- [The exercise]
Repeat the lines below word for word, starting with the first line and going on through the line with "point(22,398)".
— start of Input —
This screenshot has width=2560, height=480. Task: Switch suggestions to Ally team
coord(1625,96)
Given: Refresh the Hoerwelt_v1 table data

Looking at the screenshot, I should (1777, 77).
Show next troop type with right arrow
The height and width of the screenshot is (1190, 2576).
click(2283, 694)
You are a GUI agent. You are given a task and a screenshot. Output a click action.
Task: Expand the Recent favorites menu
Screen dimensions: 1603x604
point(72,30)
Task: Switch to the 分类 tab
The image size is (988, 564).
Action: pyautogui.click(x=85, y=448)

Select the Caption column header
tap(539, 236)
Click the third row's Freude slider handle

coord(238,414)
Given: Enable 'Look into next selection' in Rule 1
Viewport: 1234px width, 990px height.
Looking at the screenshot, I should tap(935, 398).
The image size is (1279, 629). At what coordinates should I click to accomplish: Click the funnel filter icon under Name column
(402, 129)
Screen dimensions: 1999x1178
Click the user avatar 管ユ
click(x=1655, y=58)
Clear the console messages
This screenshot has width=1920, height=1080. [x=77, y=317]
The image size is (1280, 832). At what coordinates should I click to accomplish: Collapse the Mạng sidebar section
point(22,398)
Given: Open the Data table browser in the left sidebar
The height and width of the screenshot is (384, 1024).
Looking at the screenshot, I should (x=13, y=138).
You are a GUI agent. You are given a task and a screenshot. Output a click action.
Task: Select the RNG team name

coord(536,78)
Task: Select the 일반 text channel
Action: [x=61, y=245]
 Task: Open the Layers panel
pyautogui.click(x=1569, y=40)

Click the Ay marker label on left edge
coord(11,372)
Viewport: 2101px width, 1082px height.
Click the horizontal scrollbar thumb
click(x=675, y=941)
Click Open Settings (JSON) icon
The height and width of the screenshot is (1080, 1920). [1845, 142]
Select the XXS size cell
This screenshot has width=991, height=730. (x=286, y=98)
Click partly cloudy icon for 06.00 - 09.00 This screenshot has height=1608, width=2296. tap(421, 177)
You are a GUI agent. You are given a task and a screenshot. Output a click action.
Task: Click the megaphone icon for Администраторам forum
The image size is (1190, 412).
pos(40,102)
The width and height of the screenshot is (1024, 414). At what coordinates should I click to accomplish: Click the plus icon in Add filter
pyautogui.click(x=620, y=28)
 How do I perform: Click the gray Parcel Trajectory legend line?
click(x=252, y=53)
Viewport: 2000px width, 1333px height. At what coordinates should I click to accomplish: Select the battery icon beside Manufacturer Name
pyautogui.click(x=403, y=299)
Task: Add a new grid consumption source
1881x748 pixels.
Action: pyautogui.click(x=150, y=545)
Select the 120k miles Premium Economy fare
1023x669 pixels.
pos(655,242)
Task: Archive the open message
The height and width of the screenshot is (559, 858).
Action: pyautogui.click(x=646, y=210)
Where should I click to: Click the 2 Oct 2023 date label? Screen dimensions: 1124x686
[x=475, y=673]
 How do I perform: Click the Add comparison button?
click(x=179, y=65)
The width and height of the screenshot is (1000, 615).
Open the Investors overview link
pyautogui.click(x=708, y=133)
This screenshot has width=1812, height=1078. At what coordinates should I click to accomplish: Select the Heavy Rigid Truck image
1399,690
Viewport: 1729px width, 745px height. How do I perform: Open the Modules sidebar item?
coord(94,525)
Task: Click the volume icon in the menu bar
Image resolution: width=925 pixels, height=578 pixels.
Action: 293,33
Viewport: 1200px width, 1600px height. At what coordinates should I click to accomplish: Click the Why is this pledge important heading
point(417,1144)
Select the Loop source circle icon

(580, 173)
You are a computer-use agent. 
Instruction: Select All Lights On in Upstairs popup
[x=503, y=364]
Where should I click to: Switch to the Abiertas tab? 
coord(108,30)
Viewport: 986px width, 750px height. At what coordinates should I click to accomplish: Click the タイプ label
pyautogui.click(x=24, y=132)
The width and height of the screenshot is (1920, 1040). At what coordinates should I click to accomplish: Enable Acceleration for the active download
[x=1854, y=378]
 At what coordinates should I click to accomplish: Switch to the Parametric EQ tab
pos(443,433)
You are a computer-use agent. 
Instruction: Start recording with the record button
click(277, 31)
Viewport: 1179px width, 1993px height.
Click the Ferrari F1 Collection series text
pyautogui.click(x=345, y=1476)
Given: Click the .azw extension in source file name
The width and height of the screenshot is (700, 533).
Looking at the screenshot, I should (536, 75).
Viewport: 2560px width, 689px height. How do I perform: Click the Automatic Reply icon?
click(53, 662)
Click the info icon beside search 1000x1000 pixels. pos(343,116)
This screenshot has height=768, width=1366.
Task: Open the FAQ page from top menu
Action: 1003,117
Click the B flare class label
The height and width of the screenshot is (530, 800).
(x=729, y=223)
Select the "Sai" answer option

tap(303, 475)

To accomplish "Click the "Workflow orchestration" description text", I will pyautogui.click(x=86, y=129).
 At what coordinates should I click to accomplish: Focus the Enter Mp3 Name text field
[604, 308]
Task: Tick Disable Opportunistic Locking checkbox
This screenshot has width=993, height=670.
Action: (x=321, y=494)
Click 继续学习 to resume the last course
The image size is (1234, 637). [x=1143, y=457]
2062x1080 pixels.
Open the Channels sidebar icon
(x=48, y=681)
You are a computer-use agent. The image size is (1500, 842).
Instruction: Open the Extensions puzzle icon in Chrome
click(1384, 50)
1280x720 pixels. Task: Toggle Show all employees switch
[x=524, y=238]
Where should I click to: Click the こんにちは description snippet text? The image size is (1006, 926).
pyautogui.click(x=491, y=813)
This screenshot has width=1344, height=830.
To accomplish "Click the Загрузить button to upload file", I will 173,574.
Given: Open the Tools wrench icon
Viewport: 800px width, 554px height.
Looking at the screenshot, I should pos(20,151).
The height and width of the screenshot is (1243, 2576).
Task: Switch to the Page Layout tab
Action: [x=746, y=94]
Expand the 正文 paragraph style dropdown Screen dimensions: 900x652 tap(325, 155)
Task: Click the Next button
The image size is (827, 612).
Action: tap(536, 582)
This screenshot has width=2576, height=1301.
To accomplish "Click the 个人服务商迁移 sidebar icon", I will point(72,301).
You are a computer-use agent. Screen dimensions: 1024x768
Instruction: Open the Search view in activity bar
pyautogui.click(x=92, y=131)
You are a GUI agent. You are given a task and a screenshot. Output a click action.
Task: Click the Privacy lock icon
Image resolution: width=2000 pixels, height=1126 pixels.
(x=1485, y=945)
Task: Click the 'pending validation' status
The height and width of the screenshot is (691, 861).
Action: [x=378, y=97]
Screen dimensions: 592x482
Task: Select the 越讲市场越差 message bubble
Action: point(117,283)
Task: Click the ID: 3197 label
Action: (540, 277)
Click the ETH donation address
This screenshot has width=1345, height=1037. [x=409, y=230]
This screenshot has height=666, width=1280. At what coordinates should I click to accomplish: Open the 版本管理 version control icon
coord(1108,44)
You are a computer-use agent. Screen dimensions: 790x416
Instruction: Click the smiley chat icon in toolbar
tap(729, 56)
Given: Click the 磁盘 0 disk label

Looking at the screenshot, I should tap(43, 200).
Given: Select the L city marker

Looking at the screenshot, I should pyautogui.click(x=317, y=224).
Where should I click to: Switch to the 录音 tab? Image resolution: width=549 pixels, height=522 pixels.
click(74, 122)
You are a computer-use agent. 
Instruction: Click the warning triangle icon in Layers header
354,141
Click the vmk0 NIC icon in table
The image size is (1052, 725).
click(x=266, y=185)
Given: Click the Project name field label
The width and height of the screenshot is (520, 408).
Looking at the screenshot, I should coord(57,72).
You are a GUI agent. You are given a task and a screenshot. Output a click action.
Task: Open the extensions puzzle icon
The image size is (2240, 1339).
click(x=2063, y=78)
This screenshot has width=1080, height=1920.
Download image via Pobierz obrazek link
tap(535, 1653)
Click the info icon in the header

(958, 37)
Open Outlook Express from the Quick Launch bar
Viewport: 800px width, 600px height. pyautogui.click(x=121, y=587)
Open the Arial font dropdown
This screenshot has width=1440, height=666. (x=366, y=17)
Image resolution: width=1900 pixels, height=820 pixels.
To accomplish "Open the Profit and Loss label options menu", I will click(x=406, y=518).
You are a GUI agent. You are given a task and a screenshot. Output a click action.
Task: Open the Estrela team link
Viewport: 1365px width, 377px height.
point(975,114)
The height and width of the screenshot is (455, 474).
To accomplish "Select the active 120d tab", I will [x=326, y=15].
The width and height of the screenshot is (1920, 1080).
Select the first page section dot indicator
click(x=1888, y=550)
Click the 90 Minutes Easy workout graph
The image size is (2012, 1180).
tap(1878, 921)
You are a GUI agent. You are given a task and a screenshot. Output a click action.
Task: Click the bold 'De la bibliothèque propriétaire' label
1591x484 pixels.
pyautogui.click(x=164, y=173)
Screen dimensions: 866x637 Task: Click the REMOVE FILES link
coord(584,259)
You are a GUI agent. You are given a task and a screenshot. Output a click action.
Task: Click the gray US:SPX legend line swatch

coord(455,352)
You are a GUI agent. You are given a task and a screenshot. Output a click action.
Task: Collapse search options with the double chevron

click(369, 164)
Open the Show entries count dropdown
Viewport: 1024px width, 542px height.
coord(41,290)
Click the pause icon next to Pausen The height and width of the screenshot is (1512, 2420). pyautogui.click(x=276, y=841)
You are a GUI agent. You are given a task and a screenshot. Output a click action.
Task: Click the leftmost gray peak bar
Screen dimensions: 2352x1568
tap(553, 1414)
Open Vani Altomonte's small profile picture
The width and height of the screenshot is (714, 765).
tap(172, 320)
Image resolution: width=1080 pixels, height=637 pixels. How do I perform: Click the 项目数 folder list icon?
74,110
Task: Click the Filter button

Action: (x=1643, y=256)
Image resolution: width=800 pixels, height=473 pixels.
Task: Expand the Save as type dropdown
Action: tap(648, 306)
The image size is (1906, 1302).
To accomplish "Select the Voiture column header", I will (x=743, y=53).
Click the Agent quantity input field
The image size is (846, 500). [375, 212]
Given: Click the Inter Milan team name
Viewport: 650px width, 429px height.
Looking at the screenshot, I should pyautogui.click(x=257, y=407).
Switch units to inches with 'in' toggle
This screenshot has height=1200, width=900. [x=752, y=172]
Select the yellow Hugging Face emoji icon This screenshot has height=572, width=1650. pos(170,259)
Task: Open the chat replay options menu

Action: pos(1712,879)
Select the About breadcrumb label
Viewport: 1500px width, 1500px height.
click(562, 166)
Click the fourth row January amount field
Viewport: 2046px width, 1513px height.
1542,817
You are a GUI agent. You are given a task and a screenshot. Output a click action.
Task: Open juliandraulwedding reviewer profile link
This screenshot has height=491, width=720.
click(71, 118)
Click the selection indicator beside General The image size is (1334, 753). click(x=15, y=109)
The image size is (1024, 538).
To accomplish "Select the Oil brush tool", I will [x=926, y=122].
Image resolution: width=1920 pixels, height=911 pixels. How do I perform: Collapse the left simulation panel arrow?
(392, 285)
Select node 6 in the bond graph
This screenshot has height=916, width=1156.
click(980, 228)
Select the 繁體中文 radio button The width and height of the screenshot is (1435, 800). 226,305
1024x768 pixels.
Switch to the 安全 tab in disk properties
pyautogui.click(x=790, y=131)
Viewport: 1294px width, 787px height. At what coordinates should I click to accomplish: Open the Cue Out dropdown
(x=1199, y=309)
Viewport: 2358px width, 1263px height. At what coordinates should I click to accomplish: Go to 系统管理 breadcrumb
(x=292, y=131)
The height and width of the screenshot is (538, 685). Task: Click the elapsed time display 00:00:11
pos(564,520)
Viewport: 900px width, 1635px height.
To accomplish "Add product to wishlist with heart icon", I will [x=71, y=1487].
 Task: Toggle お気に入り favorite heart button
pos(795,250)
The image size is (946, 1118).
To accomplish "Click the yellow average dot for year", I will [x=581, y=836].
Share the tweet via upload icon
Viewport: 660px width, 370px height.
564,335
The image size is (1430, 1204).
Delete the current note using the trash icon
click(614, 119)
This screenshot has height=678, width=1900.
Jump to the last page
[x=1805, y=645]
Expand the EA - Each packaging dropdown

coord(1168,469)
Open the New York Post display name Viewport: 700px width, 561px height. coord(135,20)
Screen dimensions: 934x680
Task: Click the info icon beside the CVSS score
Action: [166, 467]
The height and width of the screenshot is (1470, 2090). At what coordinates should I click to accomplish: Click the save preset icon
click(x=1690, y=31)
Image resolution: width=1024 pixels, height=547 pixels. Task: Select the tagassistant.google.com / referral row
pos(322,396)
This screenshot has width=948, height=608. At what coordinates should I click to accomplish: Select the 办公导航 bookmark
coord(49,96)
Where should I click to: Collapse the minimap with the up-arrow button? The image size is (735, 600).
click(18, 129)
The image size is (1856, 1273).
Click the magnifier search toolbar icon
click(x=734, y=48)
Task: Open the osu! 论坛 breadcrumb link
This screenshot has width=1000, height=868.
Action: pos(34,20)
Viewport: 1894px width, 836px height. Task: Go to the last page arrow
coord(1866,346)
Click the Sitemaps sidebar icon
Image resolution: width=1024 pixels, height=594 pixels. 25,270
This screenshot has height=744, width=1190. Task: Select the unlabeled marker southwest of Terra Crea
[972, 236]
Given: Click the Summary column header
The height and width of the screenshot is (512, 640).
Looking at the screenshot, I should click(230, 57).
— end of Input —
- [Result]
This screenshot has width=2560, height=480. Task: Switch suggestions to Ally team
coord(1625,96)
Given: Refresh the Hoerwelt_v1 table data

Looking at the screenshot, I should (1777, 77).
Show next troop type with right arrow
The height and width of the screenshot is (1190, 2576).
click(2283, 694)
You are a GUI agent. You are given a task and a screenshot. Output a click action.
Task: Expand the Recent favorites menu
Screen dimensions: 1603x604
point(72,30)
Task: Switch to the 分类 tab
The image size is (988, 564).
Action: pyautogui.click(x=85, y=448)

Select the Caption column header
tap(539, 236)
Click the third row's Freude slider handle

coord(238,414)
Given: Enable 'Look into next selection' in Rule 1
Viewport: 1234px width, 990px height.
Looking at the screenshot, I should tap(935, 398).
The image size is (1279, 629). At what coordinates should I click to accomplish: Click the funnel filter icon under Name column
(402, 129)
Screen dimensions: 1999x1178
Click the user avatar 管ユ
click(x=1655, y=58)
Clear the console messages
This screenshot has width=1920, height=1080. [x=77, y=317]
The image size is (1280, 832). At what coordinates should I click to accomplish: Collapse the Mạng sidebar section
point(22,398)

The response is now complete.